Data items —
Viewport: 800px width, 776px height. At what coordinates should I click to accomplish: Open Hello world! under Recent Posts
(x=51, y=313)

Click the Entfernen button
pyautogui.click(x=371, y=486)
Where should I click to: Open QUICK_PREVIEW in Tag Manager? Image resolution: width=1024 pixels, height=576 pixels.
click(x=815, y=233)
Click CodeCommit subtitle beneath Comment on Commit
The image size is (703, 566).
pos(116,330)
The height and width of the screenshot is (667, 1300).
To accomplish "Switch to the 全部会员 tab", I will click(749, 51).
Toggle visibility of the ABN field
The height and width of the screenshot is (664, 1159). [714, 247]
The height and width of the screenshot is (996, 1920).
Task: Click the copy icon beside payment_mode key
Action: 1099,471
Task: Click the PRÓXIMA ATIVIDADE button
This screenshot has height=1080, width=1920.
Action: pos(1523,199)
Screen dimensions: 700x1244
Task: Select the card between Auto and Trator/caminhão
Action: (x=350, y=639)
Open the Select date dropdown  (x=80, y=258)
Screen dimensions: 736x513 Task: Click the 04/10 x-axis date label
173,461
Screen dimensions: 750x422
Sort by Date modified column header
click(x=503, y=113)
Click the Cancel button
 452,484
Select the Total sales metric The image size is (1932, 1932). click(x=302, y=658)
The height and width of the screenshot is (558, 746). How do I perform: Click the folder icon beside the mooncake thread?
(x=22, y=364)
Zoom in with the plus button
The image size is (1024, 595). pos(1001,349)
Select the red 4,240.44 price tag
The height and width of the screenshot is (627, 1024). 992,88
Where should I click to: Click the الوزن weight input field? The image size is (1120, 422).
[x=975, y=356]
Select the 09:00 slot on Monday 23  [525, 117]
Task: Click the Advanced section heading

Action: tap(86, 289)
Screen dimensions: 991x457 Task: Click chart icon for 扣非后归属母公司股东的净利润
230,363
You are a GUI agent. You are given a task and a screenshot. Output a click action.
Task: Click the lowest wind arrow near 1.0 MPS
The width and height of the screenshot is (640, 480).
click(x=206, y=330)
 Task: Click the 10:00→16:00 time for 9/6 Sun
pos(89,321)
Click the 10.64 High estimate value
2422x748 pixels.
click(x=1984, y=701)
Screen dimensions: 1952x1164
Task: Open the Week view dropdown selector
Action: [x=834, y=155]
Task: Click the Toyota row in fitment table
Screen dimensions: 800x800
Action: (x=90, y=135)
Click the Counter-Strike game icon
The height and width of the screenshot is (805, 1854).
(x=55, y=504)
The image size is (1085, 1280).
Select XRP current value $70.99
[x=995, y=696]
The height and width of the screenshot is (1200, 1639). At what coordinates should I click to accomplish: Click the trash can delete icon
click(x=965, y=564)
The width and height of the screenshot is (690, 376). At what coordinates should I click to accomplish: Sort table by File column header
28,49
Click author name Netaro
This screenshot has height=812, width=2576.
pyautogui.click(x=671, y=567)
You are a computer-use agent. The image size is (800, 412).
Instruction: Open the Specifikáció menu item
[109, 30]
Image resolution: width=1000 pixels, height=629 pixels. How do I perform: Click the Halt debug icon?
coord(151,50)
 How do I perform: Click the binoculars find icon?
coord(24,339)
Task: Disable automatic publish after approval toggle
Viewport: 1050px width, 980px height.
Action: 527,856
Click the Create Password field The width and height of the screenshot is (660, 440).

Work item — Make an exact copy of all the lines above.

Finished task —
Viewport: 800px width, 776px height. At what coordinates should I click to accomplish: Open Hello world! under Recent Posts
(x=51, y=313)

Click the Entfernen button
pyautogui.click(x=371, y=486)
Where should I click to: Open QUICK_PREVIEW in Tag Manager? Image resolution: width=1024 pixels, height=576 pixels.
click(x=815, y=233)
Click CodeCommit subtitle beneath Comment on Commit
The image size is (703, 566).
pos(116,330)
The height and width of the screenshot is (667, 1300).
To accomplish "Switch to the 全部会员 tab", I will click(749, 51).
Toggle visibility of the ABN field
The height and width of the screenshot is (664, 1159). [714, 247]
The height and width of the screenshot is (996, 1920).
Task: Click the copy icon beside payment_mode key
Action: 1099,471
Task: Click the PRÓXIMA ATIVIDADE button
This screenshot has height=1080, width=1920.
Action: pos(1523,199)
Screen dimensions: 700x1244
Task: Select the card between Auto and Trator/caminhão
Action: (x=350, y=639)
Open the Select date dropdown  (x=80, y=258)
Screen dimensions: 736x513 Task: Click the 04/10 x-axis date label
173,461
Screen dimensions: 750x422
Sort by Date modified column header
click(x=503, y=113)
Click the Cancel button
 452,484
Select the Total sales metric The image size is (1932, 1932). click(x=302, y=658)
The height and width of the screenshot is (558, 746). How do I perform: Click the folder icon beside the mooncake thread?
(x=22, y=364)
Zoom in with the plus button
The image size is (1024, 595). pos(1001,349)
Select the red 4,240.44 price tag
The height and width of the screenshot is (627, 1024). 992,88
Where should I click to: Click the الوزن weight input field? The image size is (1120, 422).
[x=975, y=356]
Select the 09:00 slot on Monday 23  [525, 117]
Task: Click the Advanced section heading

Action: tap(86, 289)
Screen dimensions: 991x457 Task: Click chart icon for 扣非后归属母公司股东的净利润
230,363
You are a GUI agent. You are given a task and a screenshot. Output a click action.
Task: Click the lowest wind arrow near 1.0 MPS
The width and height of the screenshot is (640, 480).
click(x=206, y=330)
 Task: Click the 10:00→16:00 time for 9/6 Sun
pos(89,321)
Click the 10.64 High estimate value
2422x748 pixels.
click(x=1984, y=701)
Screen dimensions: 1952x1164
Task: Open the Week view dropdown selector
Action: [x=834, y=155]
Task: Click the Toyota row in fitment table
Screen dimensions: 800x800
Action: (x=90, y=135)
Click the Counter-Strike game icon
The height and width of the screenshot is (805, 1854).
(x=55, y=504)
The image size is (1085, 1280).
Select XRP current value $70.99
[x=995, y=696]
The height and width of the screenshot is (1200, 1639). At what coordinates should I click to accomplish: Click the trash can delete icon
click(x=965, y=564)
The width and height of the screenshot is (690, 376). At what coordinates should I click to accomplish: Sort table by File column header
28,49
Click author name Netaro
This screenshot has height=812, width=2576.
pyautogui.click(x=671, y=567)
You are a computer-use agent. The image size is (800, 412).
Instruction: Open the Specifikáció menu item
[109, 30]
Image resolution: width=1000 pixels, height=629 pixels. How do I perform: Click the Halt debug icon?
coord(151,50)
 How do I perform: Click the binoculars find icon?
coord(24,339)
Task: Disable automatic publish after approval toggle
Viewport: 1050px width, 980px height.
Action: 527,856
Click the Create Password field The width and height of the screenshot is (660, 440).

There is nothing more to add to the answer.